B.C. law to ban information on farm outbreaks
Overrides Freedom of Information law, carries stiff penaltyBy Ethan Baron, The Province May 22, 2012 6:41 AM
B.C.'s Liberal government is poised to further choke off the flow of public information, this time with respect to disease outbreaks. The Animal Health Act, expected to be passed into law by month's end, expressly over-rides B.C.'s Freedom of Information Act, duct-taping shut the mouths of any citizens - or journalists - who would publicly identify the location of an outbreak of agriculture-related disease such as the deadly bird flu.
"A person must refuse, despite the Freedom of Information and Protection of Privacy Act, to disclose . . . information that would reveal that a notifiable or reportable disease is or may be present in a specific place or on or in a specific vehicle," Section 16 of the Act reads.
It is quite conceivable that the provincial government, in the event of a disease outbreak at a farm, would delay releasing a warning in order to protect the farm in question or the industry it's part of.

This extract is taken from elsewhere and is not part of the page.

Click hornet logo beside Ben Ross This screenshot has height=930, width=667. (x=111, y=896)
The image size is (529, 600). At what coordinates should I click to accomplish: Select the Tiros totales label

In that event, should you as a citizen hear about the outbreak, or if you were an employee at an affected farm, you would be breaking the law by speaking publicly about it or bringing concerns to the media.
Citizens or journalists breaking the Animal Health Act but not charged with an offence can be slapped with "administrative penalties," which are fines. And the legislation contains an additional attack on rights of citizens: if you don't pay your fine, a government representative simply files a paper in court that is the same, according to Sec. 80(2) of the Act, "as if it were a judgment of the court with which it is filed."
Except for the absence of a judge or any semblance of due process.
Ultimately, this legislation aims to protect businesses from disclosure of information that may harm their financial interests.
As B.C. Freedom of Information commissioner Elizabeth Denham revealed in a letter to provincial Agriculture Minister Don McRae, his ministry has expressed concern that the province's legal protection of "third-party business interests . . . does not adequately protect information related to farmers engaged in animal-health programs or subject to disease-management actions."
Ministry employees, animal-health inspectors and laboratory employees are specifically barred from disclosing information about farm-disease outbreaks.
Denham noted that it's extremely rare for a law to override freedom of information legislation. The Animal Health Act removes "the public's right to access various records regarding animal testing, including actions and reports relating to animal-disease management," Den-ham wrote.
The Animal Health Act would override another provincial law, the Offence Act. While the Offence Act caps punishment at a $2,000 fine and six months in jail for offences not drawing higher penalties in other legislation, the Animal Health Act says that section of the Offence Act doesn't apply, and lays out a punishment regime with penal-ties reaching to $75,000 fines and two years in prison. The offence of failing to keep information confidential falls among the violations drawing the highest penalties.